WHAT THIS TASK INVOLVES
Which lines run from the one with "Viewport: 550px width, 427px height." through the end of the data? Retype them exactly, without pictures.

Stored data
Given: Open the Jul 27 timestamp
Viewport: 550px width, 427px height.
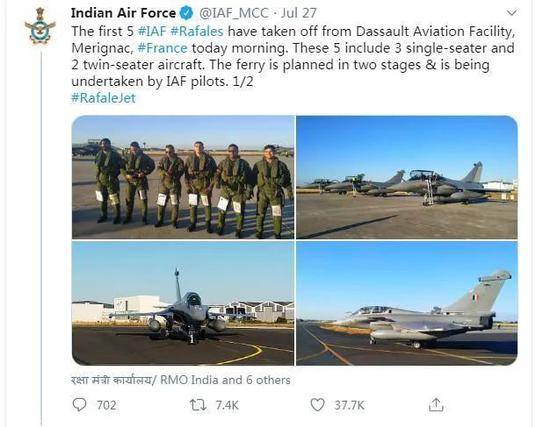Looking at the screenshot, I should point(299,13).
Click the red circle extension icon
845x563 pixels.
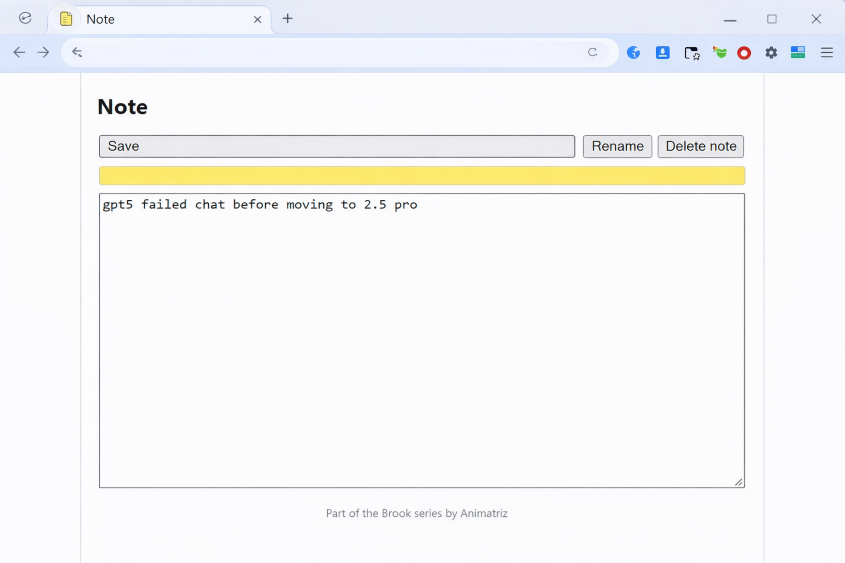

OUTPUT
Viewport: 550px width, 427px height.
Looking at the screenshot, I should point(299,13).
Click the red circle extension icon
845x563 pixels.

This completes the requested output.